:: Passage shown ::
----
Anthropic Releases Claude Opus 4.7 With Sharper Coding and 3x Vision Resolution

Anthropic released Claude Opus 4.7 on April 16, 2026 — a direct upgrade to Opus 4.6 that focuses almost entirely on one thing: making the model better at long, hard software engineering work. The new release posts a 13% lift on Anthropic’s internal 93-task coding benchmark, resolves roughly 3x more production-grade tasks on Rakuten-SWE-Bench, and triples Claude’s maximum image resolution for the first time. Pricing is unchanged at $5/$25 per million input/output tokens, and the model is available today across Claude apps, the Anthropic API, Amazon Bedrock, Google Cloud Vertex AI, and Microsoft Foundry.

Intermediate

Claude Opus 4.7 announcement hero image
Image credit: Anthropic

What’s new in Opus 4.7

Anthropic frames Opus 4.7 as an incremental release, not a new tier — but the gains on the hardest tasks are anything but incremental. On Anthropic’s own 93-task coding evaluation, Opus 4.7 outperforms Opus 4.6 by 13 percentage points. On Rakuten-SWE-Bench, a harder suite built from real production engineering tickets, the new model resolves roughly three times as many tasks as its predecessor. Document reasoning errors on Databricks’ OfficeQA Pro fell by 21%, and on the XBOW visual-acuity benchmark Opus 4.7 jumped from 54.5% to 98.5%.

Those numbers reflect two underlying changes. First, Opus 4.7 is the first Claude model with high-resolution image support: the maximum image dimension moves from 1,568 pixels on the long edge (≈1.15 megapixels) to 2,576 pixels (≈3.75 megapixels), roughly 3x the visual capacity of previous Claude models. That matters most for computer-use agents reading dense screenshots, for diagram analysis, and for vision-heavy engineering tasks. Second, Anthropic introduced a new xhigh effort level sitting between high and max, giving developers finer-grained control over how much the model should think before answering.

Claude Opus 4.7 benchmark comparisons across coding, vision, document reasoning, and long-context tasks
Image credit: Anthropic

Long tasks, better memory, fewer shortcuts

Anthropic says Opus 4.7 was shaped around “complex, long-running tasks” — the kind of multi-hour agentic work where earlier Claude versions tended to drift. The company highlights stronger adherence to literal instructions, better sustained reasoning over extended runs, and a file-system-based memory that holds up across multi-session work. The model also does more self-verification before reporting back, which Anthropic credits for a measurable drop in reward-hacking-style shortcuts.

Alongside the model, Claude Code picks up a new /ultrareview slash command for dedicated code review sessions (Pro and Max users get three free ultrareviews to start), Auto mode is extended to Max users, and the default effort level is raised to xhigh. On the API, task budgets — advisory token targets for agentic loops — enter public beta. Two API-side breaking changes land as well: extended thinking budgets are removed, and sampling parameters (temperature, top_p, top_k) are no longer supported on Opus 4.7.
----
:: Study material ::
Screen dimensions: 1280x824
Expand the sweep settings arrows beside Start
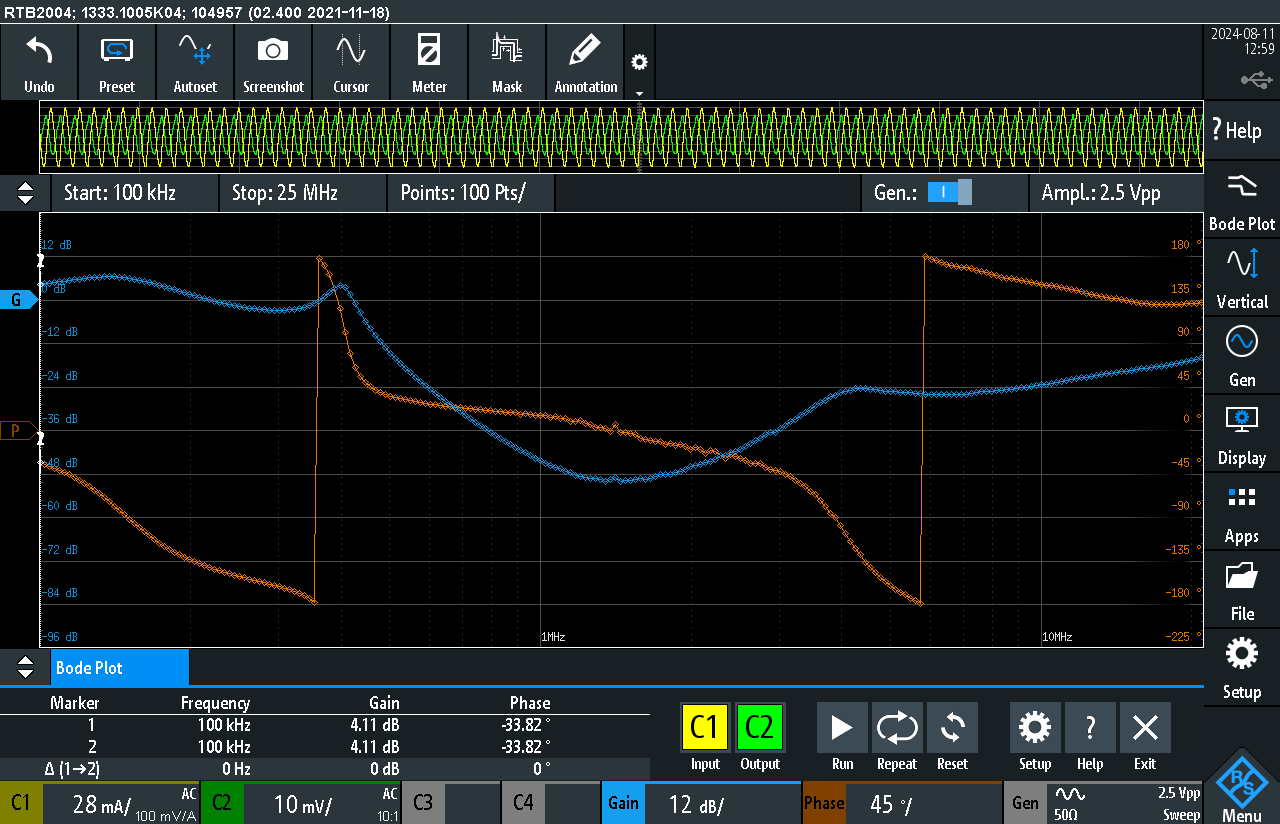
----
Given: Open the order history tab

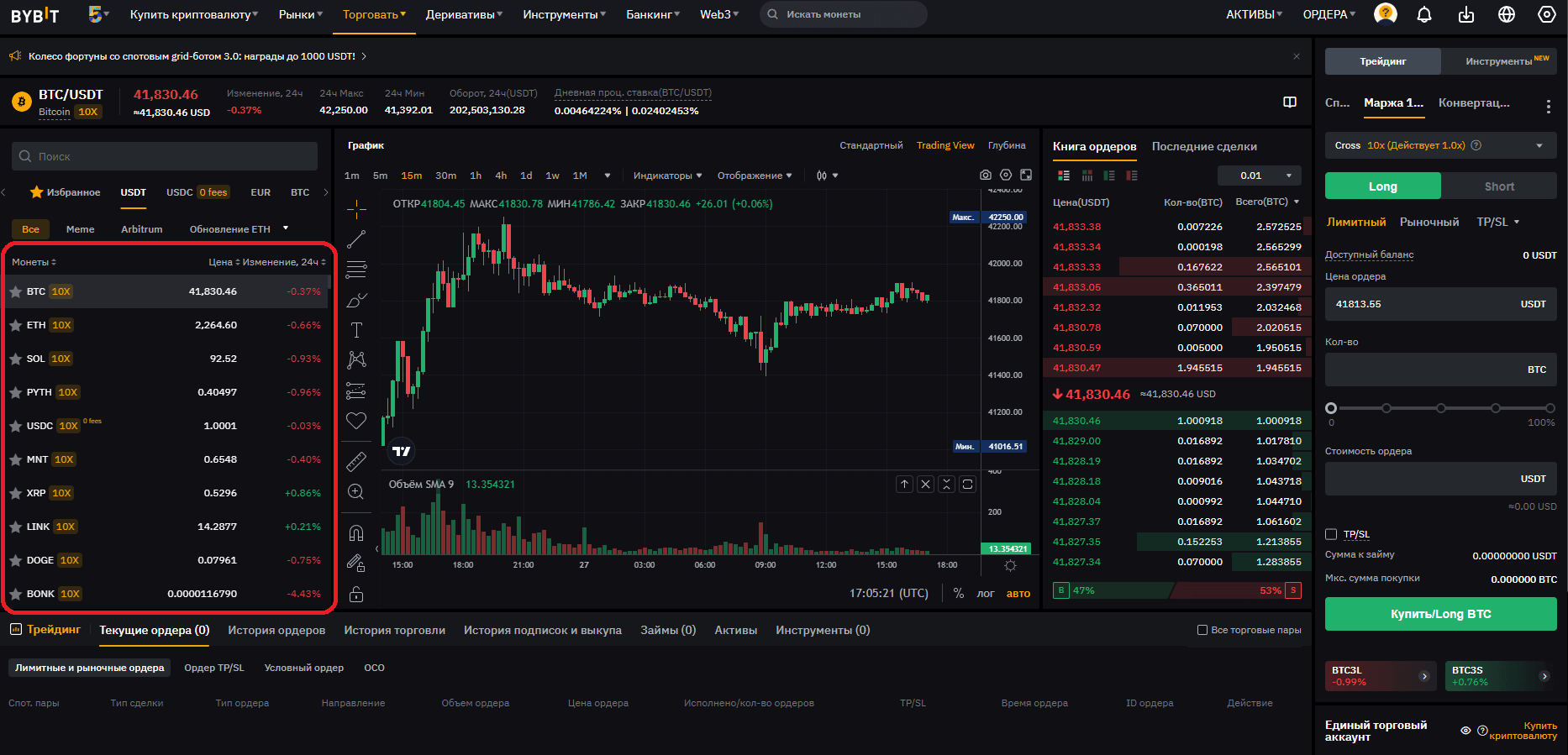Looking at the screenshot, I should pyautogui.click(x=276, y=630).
----
:: What this task involves ::
Transcribe the text on the Claude Opus 4.7 release, copying everything from "Anthropic says Opus" down to "in reward-hacking-style shortcuts.".

:: Result for this task ::
Anthropic says Opus 4.7 was shaped around “complex, long-running tasks” — the kind of multi-hour agentic work where earlier Claude versions tended to drift. The company highlights stronger adherence to literal instructions, better sustained reasoning over extended runs, and a file-system-based memory that holds up across multi-session work. The model also does more self-verification before reporting back, which Anthropic credits for a measurable drop in reward-hacking-style shortcuts.